When it interacts with cannabis, ibuprofen or other pain killing medications like Tylenol, become extremely effective – almost too effective – and can cause liver damage.
‘[Ibuprofen] is toxic to your liver and your kidney anyway, but you start taking marijuana on top of that, then you’re going to see some significant effects,’ Lazarus said.
‘It would probably cause toxicity because you’re slowing down its metabolism, so that means you’re not excreting the stuff and you have more of it sitting in your body.’
Tamoxifen, a drug used to treat breast cancer, has the opposite interaction with marijuana.
Tylenol and other pain killers could are commonly used, making marijuana use a potential danger to some (file photo)
Researchers found that marijuana could negatively impact the enzymes a person’s body uses to break down the drug.
If the drug is not broken down enough in a person’s body, the full benefit of it will not be received, causing a person not to receive the total amount of treatment they are expecting.
This can be especially worrying since many breast cancer patients actually use marijuana for pain management, and to relieve stress, while receiving treatment for their disease.
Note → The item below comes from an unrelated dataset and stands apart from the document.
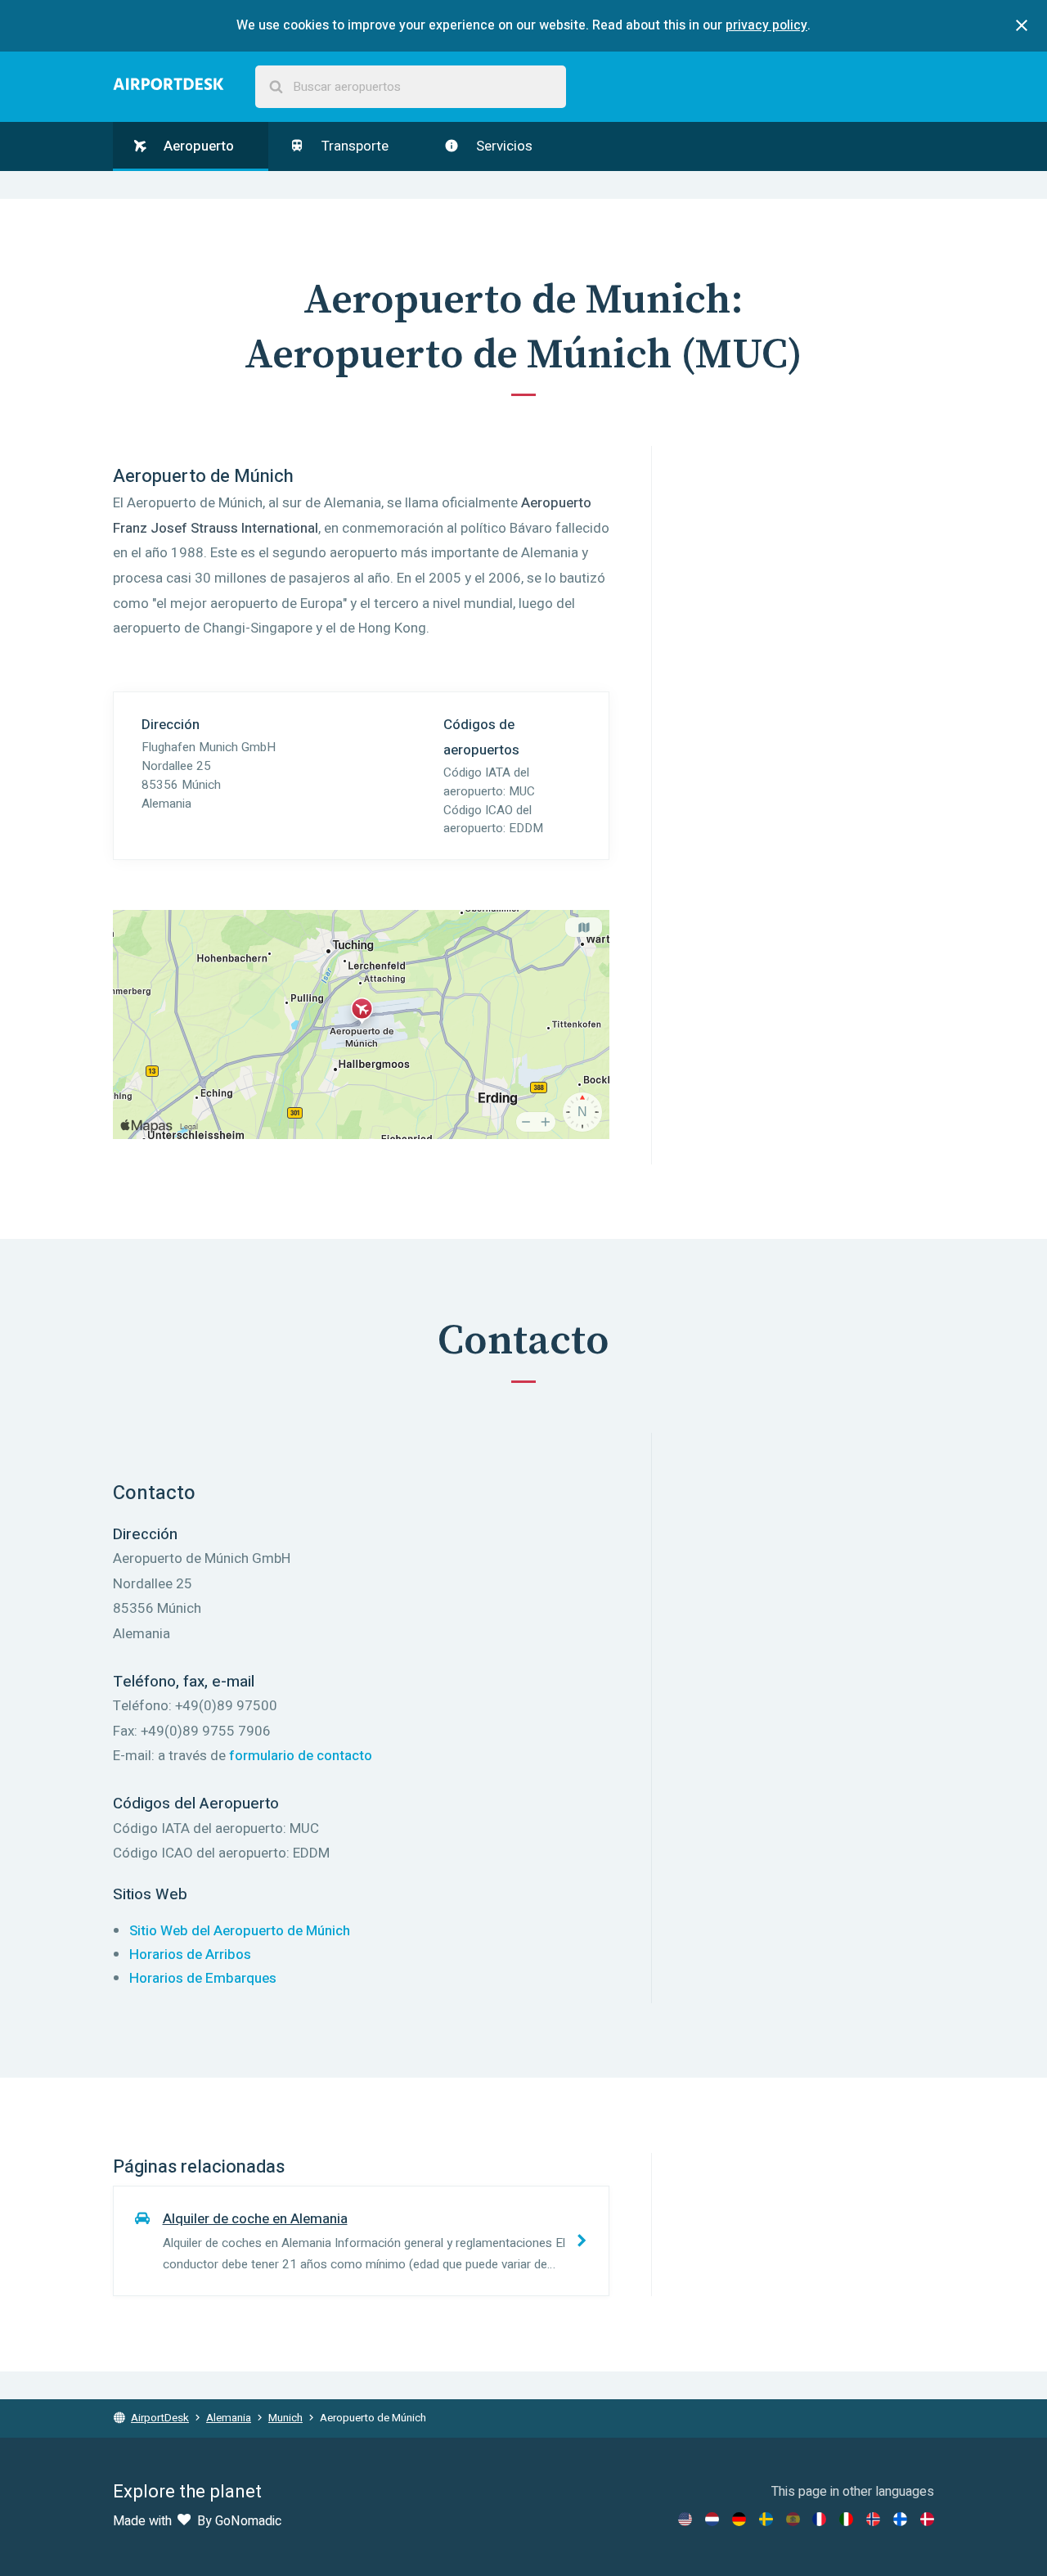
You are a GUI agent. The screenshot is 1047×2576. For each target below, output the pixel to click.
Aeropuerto (197, 146)
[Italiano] (846, 2519)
These findings are concerning for people who regularly use these drugs and consume marijuana, and Lazarus wants to further investigate these interactions between marijuana and prescription and over-the-counter medication.
‘We have to do some clinical studies to show in people that if you’re taking a specific drug and then you also smoke a marijuana cigarette that morning, you see higher or lower levels of that drug in your body,’ he said.
The usage of marijuana of in the U.S. has greatly increased in recent years as it slowly gains legalization and decriminalization across the country.
A study published earlier this year, that gathered data from 2017, found that over 15 percent of Americans had used marijuana over the past year, and the amount of people who used the drug daily had double from 2006 to 2016.